In some cases, when the volume of the fluid sample was sufficient, additional assays were performed for NSE and CgA with a Cobas E analyzer and the time-resolved amplified cryptate emission method on the Kryptor system (B.R.A.H.M.S GmbH, Thermo Scientific) (19), respectively, on samples stored at −30°C for up to 1 year before analysis. The limit of detection of the CgA test was 6.24 μg/L and the 20% CV value was 9.04 μg/L. The corresponding values for NSE were 0.05 and 0.25 μg/L.

Statistical analysis

The results are given as medians (5^th-95^th percentile) and were analyzed using the Kruskal-Wallis or Mann-Whitney test as appropriate to determine differences between groups. Areas under the curve (AUCs) estimated from receiver operating characteristic (ROC) curves were established to define optimal cutoffs. We used a 5% significance level in all comparisons. Statistical analyses were performed with MedCalc version 12.7.7.0.

Results

The median age of the study patients was 61.0 [34.3-83.5] years; there were 61 men (median age 62.0 years [34.1-82.9] and 54 women (median age 61.0 years [34.2-83.6]). As presented in Table I, the majority of cysts were PCs. Of these 46 patients, 14 had a history of pancreatitis and one with chronic alcoholism was managed in anticipation of pancreatitis. Malignant or potentially malignant cysts, including MCA, IPMN, NET and SPN, were diagnosed in 43 (37%) patients. The 6 groups of patients differed significantly in terms of age (p = 0.0004): patients with IPMNs were older than those with MCAs, SPNs and PCs and patients with NETs were older than those with SPNs and MCAs.

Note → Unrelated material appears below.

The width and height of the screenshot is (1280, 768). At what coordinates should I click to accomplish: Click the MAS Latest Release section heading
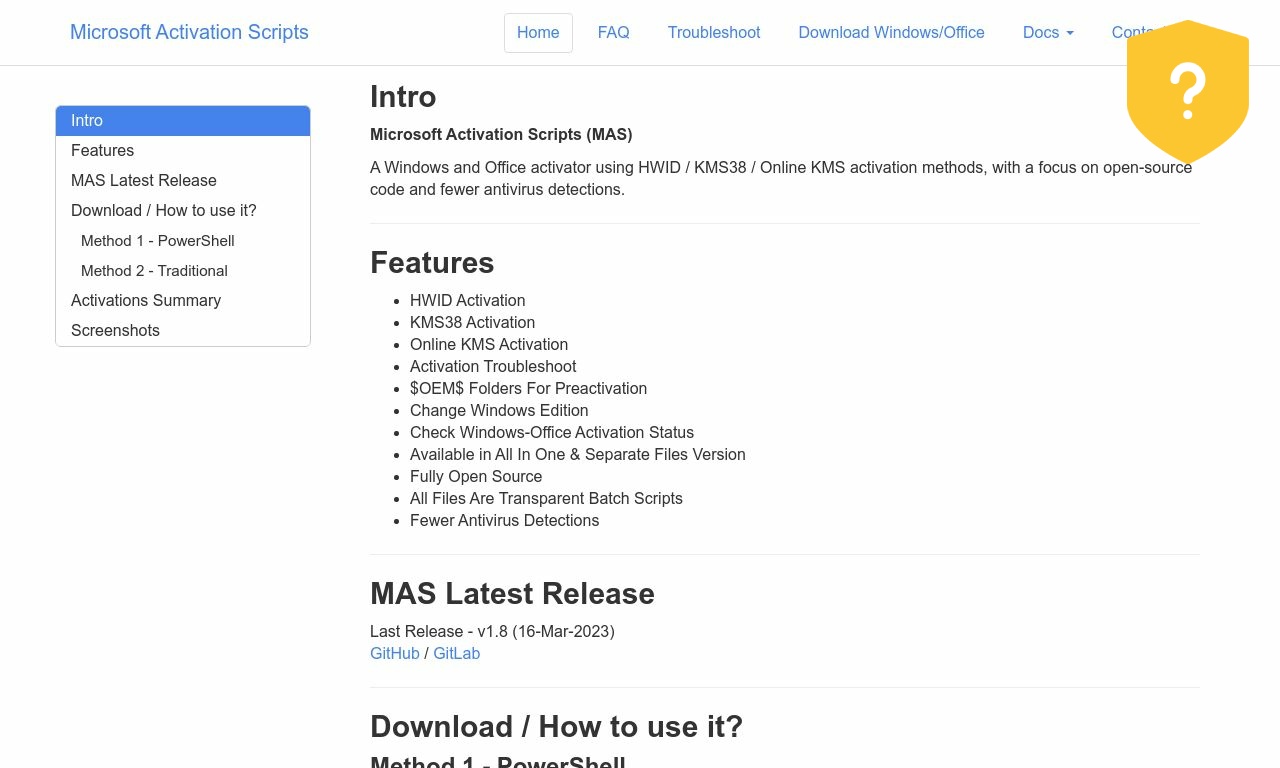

Figure 1 shows the concentrations of the 5 usual markers in fluids obtained from the different types of cysts. They all differed significantly among the 6 types. CEA levels were higher in MCA and IPMN fluids than in the other 4 cyst types. CA 72-4 and CA 19-9 levels were higher in IPMN fluids than in other cyst types except MCA. Amylase and lipase levels were higher in PC fluids than in all other fluids.

Fig. 1

Concentrations of CEA^a, CA 19-9^b, CA 72-4^a, amylase^c and lipase^d in cyst fluid from patients with pancreatic cysts. Individual concentrations are presented as dots and are plotted logarithmically to accommodate extreme values. The horizontal line represents the median for each marker in each group. The Kruskal-Wallis test was used for comparison between groups.

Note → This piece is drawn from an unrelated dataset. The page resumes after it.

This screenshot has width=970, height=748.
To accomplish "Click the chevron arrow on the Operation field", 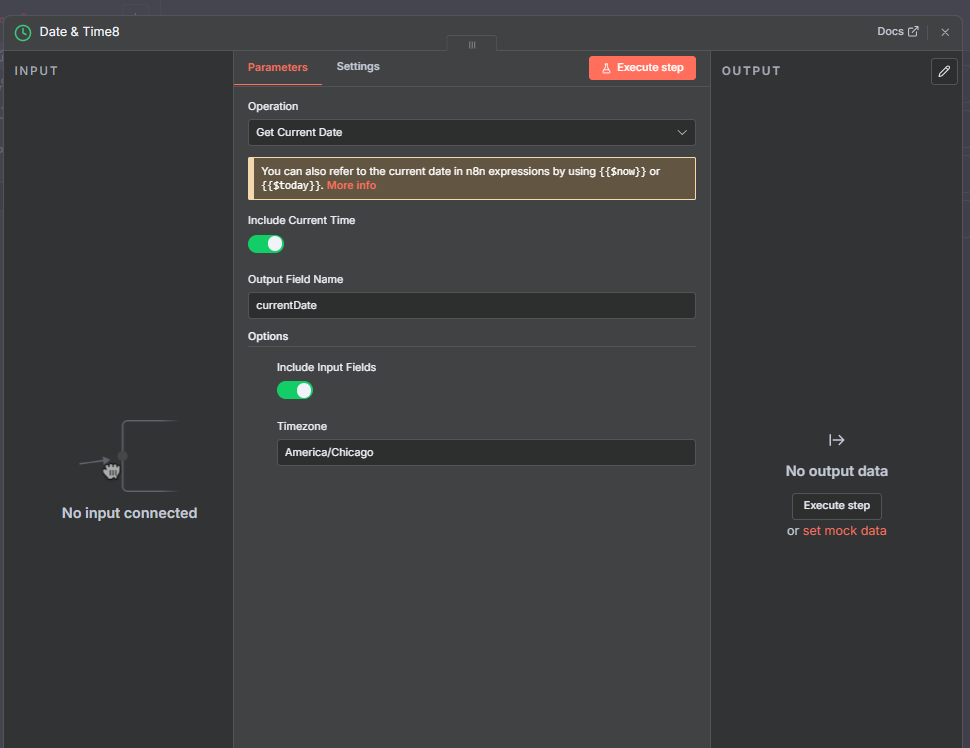I will point(682,132).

All markers differed significantly between mucinous and nonmucinous cysts (Tab. IIA). ROC curve analysis for diagnosis of mucinous cysts showed that the AUCs obtained with CEA (0.93) and CA 72-4 (0.87) were higher than that obtained with CA 19-9 (0.76) (Tab. MB). The sensitivity and specificity for CEA were 89% and 93%, respectively, at the cutoff value of 317 μg/L.

Table II

Marker analysis in cyst fluids

(A) Differentiation of mucinous (MCA and IPMN, n = 35) vs. all other cysts (n = 80)
	Mucinous cysts		Nonmucinous cysts		P value
	Median	5^th-95^th Percentile	Median	5^th-95^th Percentile
CEA (μg/L)	1,575	33.9-250,057	8.5	0.5-400	<0.000001
CA 19-9 (kU/L)	81,260	20-17,240,250	1,207	1-193,095	0.00001
CA 72-4 (kU/L)	58.2	2.6-2,355	3.0	1-98.1	<0.000001
Amylase (U/L)	260	4 −42,889	6,169	8-294,716	0.0028
Lipase (U/L)	1,520	9-94,414	12,074	13-422,625	0.0286
(B) ROC curve analysis of tumor markers in cyst fluids for diagnosis of mucinous pancreatic cysts (n=35 vs. n=80)
	AUC	(95% CI)	P value	Optimal cutoff	Sensitivity (%)	Specificity (%)
CEA	0.93	(0.87-0.97)	<0.0001	317 μg/L	89	93
CA 19-9	0.76	(0.67-0.83)	<0.0001	21,395 kU/L	66	78
CA 72-4	0.87	(0.79-0.92)	<0.0001	7.0 kU/L	94	73
Amylase	0.68	(0.58-0.76)	0.0006	3,073 U/L	80	54
Lipase	0.63	(0.53-0.72)	0.0167	39,260 U/L	88	45

AUC = area under the curve; CI = confidence interval; IPMN = intraductal papillary mucinous neoplasm; MCA = mucinous cystadenoma/cystadenocarcinoma.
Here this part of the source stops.